## FAÇA ISTO
Tire do trecho dado abaixo uma parte igualzinha ao original: comece nas palavras que trazem "Para reproduzir o" e pare logo depois de "condensação de Bose-Einstein.".

Cientista da USP tenta produzir técnica que rendeu Nobel a físicos

CLAUDIO ANGELO
da Folha de S.Paulo

O físico Sérgio Ricardo Muniz, do Departamento de Óptica da USP de São Carlos, está comemorando o Nobel de Física quase tanto quanto os seus três ganhadores. Ex-aluno de Eric Cornell em Boulder, Muniz deve se tornar, até o começo do ano que vem, o primeiro pesquisador a produzir o condensado de Bose-Einstein no Brasil.

A obtenção desse estado esdrúxulo da matéria faz parte do projeto de doutorado de Muniz. É um passo complicado. Mas é só um passo. A idéia do físico é produzir um condensado misto de átomos de rubídio (gás usado pela equipe de Boulder) e de sódio (usado por Wolfgang Ketterle no MIT) e observar como os átomos se comportam nessa mistura. Ninguém fez isso até agora.

"Uma vez um professor meu comparou a condensação de Bose-Einstein à fusão a frio", lembra Muniz, 27, referindo-se a uma das maiores buscas da física, que nunca funcionou na prática. "É claro que ele estava errado. Mas aprendemos que esse é um sistema muito delicado, difícil de obter."

Para reproduzir o experimento que ganhou o Nobel, Muniz conta com uma ajuda de peso: seu orientador, Vanderlei Bagnato, foi um dos primeiros cientistas a prever a possibilidade de realizar a condensação em condições de laboratório, nos anos 80.

Bagnato, 42, é um dos pioneiros no estudo de átomos frios. Companheiro de Eric Cornell no MIT durante o doutorado, sua especialidade é confinar átomos em armadilhas magnéticas e de laser, princípio que está na base da condensação de Bose-Einstein.

## MATERIAL DE APOIO
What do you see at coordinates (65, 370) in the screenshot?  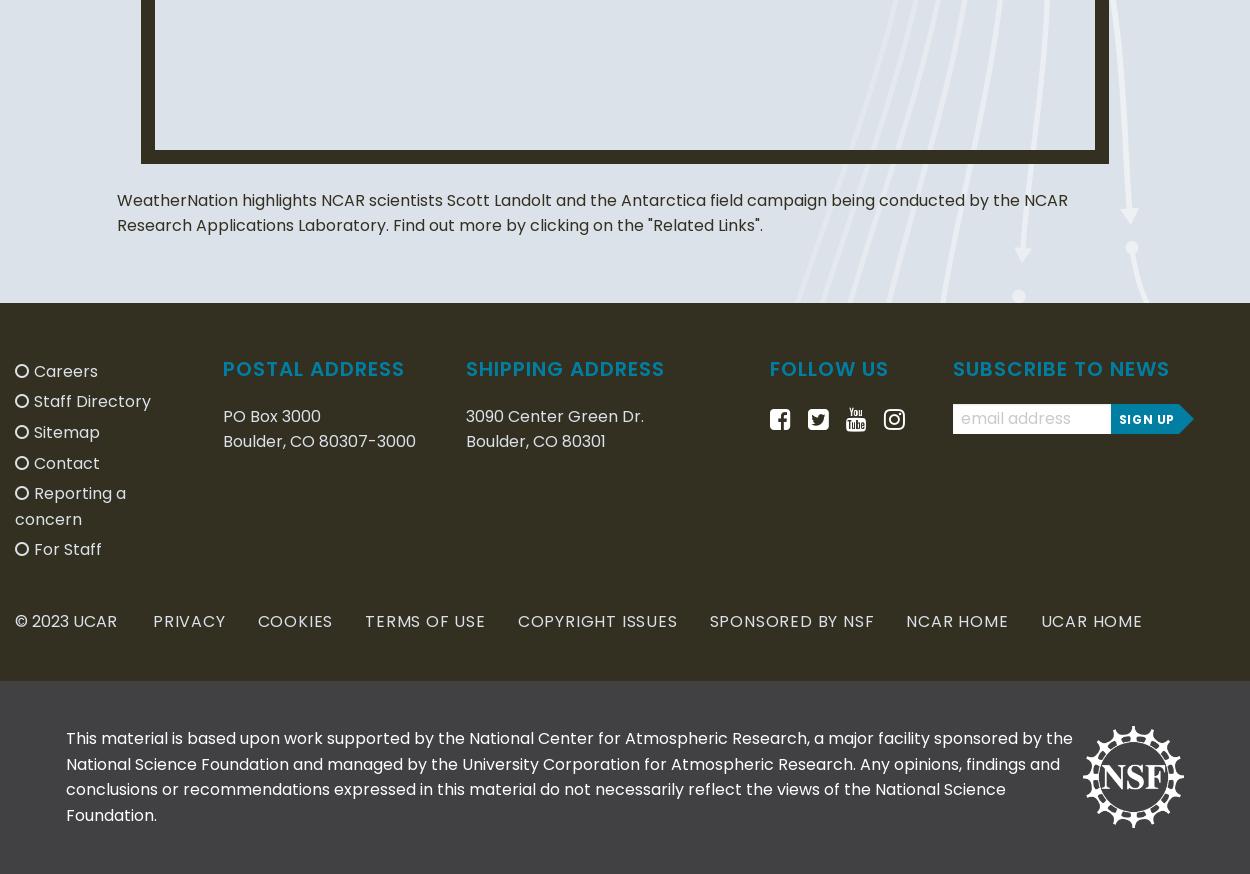 I see `'Careers'` at bounding box center [65, 370].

## RESPOSTA DA TAREFA
Para reproduzir o experimento que ganhou o Nobel, Muniz conta com uma ajuda de peso: seu orientador, Vanderlei Bagnato, foi um dos primeiros cientistas a prever a possibilidade de realizar a condensação em condições de laboratório, nos anos 80.

Bagnato, 42, é um dos pioneiros no estudo de átomos frios. Companheiro de Eric Cornell no MIT durante o doutorado, sua especialidade é confinar átomos em armadilhas magnéticas e de laser, princípio que está na base da condensação de Bose-Einstein.